[[ Study material open ]]

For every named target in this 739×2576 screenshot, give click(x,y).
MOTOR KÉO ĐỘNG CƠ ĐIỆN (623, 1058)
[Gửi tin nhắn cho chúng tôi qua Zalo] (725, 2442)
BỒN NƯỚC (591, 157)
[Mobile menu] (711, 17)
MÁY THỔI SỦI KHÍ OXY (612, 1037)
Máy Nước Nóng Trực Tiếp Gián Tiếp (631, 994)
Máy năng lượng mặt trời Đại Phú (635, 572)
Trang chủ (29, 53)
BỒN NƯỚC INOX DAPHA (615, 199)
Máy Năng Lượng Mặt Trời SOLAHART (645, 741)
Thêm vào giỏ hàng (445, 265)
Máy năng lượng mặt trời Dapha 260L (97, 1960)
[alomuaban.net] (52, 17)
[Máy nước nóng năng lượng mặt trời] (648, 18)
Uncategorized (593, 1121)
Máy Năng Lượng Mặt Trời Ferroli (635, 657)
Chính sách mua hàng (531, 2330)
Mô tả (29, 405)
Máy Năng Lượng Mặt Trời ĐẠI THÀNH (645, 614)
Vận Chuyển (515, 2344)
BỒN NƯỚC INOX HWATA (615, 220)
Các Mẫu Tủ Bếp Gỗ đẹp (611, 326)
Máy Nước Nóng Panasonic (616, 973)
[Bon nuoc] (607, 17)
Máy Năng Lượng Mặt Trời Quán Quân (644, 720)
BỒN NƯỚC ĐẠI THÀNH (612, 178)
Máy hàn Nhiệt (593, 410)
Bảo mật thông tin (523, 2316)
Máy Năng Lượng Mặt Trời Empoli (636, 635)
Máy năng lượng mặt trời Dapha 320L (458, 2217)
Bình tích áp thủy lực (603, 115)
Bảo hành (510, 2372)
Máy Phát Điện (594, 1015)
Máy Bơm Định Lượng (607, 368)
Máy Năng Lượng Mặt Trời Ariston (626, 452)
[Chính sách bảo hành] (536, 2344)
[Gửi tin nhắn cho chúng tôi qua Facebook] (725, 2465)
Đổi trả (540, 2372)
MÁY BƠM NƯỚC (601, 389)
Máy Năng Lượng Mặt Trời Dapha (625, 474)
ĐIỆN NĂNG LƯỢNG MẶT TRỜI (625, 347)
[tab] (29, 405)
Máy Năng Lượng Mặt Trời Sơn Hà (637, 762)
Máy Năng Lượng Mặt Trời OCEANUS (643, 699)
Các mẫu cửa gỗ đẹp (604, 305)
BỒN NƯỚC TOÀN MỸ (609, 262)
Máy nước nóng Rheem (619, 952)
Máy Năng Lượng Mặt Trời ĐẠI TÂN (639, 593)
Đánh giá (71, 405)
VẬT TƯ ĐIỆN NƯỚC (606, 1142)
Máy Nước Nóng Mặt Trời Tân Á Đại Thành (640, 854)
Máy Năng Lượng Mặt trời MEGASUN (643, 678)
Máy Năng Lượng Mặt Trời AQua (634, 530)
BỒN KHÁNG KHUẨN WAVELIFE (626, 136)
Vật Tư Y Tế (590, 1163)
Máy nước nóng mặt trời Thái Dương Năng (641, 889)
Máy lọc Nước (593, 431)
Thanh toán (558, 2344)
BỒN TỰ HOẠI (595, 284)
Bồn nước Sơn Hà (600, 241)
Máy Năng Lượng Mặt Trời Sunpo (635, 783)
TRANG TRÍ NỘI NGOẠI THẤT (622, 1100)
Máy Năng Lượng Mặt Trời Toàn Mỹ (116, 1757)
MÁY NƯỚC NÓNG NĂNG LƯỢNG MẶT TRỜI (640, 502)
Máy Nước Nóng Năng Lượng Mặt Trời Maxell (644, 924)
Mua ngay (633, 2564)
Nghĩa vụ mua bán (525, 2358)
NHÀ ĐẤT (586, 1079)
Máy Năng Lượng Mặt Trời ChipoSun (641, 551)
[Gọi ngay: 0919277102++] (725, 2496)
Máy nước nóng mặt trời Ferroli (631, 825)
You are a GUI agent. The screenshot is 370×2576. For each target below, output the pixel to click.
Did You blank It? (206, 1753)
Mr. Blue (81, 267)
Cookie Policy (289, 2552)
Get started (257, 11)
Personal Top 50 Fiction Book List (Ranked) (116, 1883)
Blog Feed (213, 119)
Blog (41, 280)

[[ Study material closed ]]

Word for word, write out the data.

For every named target in this 739×2576 screenshot, give click(x,y).
MOTOR KÉO ĐỘNG CƠ ĐIỆN (623, 1058)
[Gửi tin nhắn cho chúng tôi qua Zalo] (725, 2442)
BỒN NƯỚC (591, 157)
[Mobile menu] (711, 17)
MÁY THỔI SỦI KHÍ OXY (612, 1037)
Máy Nước Nóng Trực Tiếp Gián Tiếp (631, 994)
Máy năng lượng mặt trời Đại Phú (635, 572)
Trang chủ (29, 53)
BỒN NƯỚC INOX DAPHA (615, 199)
Máy Năng Lượng Mặt Trời SOLAHART (645, 741)
Thêm vào giỏ hàng (445, 265)
Máy năng lượng mặt trời Dapha 260L (97, 1960)
[alomuaban.net] (52, 17)
[Máy nước nóng năng lượng mặt trời] (648, 18)
Uncategorized (593, 1121)
Máy Năng Lượng Mặt Trời Ferroli (635, 657)
Chính sách mua hàng (531, 2330)
Mô tả (29, 405)
Máy Năng Lượng Mặt Trời ĐẠI THÀNH (645, 614)
Vận Chuyển (515, 2344)
BỒN NƯỚC INOX HWATA (615, 220)
Các Mẫu Tủ Bếp Gỗ đẹp (611, 326)
Máy Nước Nóng Panasonic (616, 973)
[Bon nuoc] (607, 17)
Máy Năng Lượng Mặt Trời Quán Quân (644, 720)
BỒN NƯỚC ĐẠI THÀNH (612, 178)
Máy hàn Nhiệt (593, 410)
Bảo mật thông tin (523, 2316)
Máy Năng Lượng Mặt Trời Empoli (636, 635)
Máy năng lượng mặt trời Dapha 320L (458, 2217)
Bình tích áp thủy lực (603, 115)
Bảo hành (510, 2372)
Máy Phát Điện (594, 1015)
Máy Bơm Định Lượng (607, 368)
Máy Năng Lượng Mặt Trời Ariston (626, 452)
[Chính sách bảo hành] (536, 2344)
[Gửi tin nhắn cho chúng tôi qua Facebook] (725, 2465)
Đổi trả (540, 2372)
MÁY BƠM NƯỚC (601, 389)
Máy Năng Lượng Mặt Trời Dapha (625, 474)
ĐIỆN NĂNG LƯỢNG MẶT TRỜI (625, 347)
[tab] (29, 405)
Máy Năng Lượng Mặt Trời Sơn Hà (637, 762)
Máy Năng Lượng Mặt Trời OCEANUS (643, 699)
Các mẫu cửa gỗ đẹp (604, 305)
BỒN NƯỚC TOÀN MỸ (609, 262)
Máy nước nóng Rheem (619, 952)
Máy Năng Lượng Mặt Trời ĐẠI TÂN (639, 593)
Đánh giá (71, 405)
VẬT TƯ ĐIỆN NƯỚC (606, 1142)
Máy Nước Nóng Mặt Trời Tân Á Đại Thành (640, 854)
Máy Năng Lượng Mặt trời MEGASUN (643, 678)
Máy Năng Lượng Mặt Trời AQua (634, 530)
BỒN KHÁNG KHUẨN WAVELIFE (626, 136)
Vật Tư Y Tế (590, 1163)
Máy nước nóng mặt trời Thái Dương Năng (641, 889)
Máy lọc Nước (593, 431)
Thanh toán (558, 2344)
BỒN TỰ HOẠI (595, 284)
Bồn nước Sơn Hà (600, 241)
Máy Năng Lượng Mặt Trời Sunpo (635, 783)
TRANG TRÍ NỘI NGOẠI THẤT (622, 1100)
Máy Năng Lượng Mặt Trời Toàn Mỹ (116, 1757)
MÁY NƯỚC NÓNG NĂNG LƯỢNG MẶT TRỜI (640, 502)
Máy Nước Nóng Năng Lượng Mặt Trời Maxell (644, 924)
Mua ngay (633, 2564)
Nghĩa vụ mua bán (525, 2358)
NHÀ ĐẤT (586, 1079)
Máy Năng Lượng Mặt Trời ChipoSun (641, 551)
[Gọi ngay: 0919277102++] (725, 2496)
Máy nước nóng mặt trời Ferroli (631, 825)
You are a GUI agent. The screenshot is 370×2576. For each target below, output the pixel to click.
Did You blank It? (206, 1753)
Mr. Blue (81, 267)
Cookie Policy (289, 2552)
Get started (257, 11)
Personal Top 50 Fiction Book List (Ranked) (116, 1883)
Blog Feed (213, 119)
Blog (41, 280)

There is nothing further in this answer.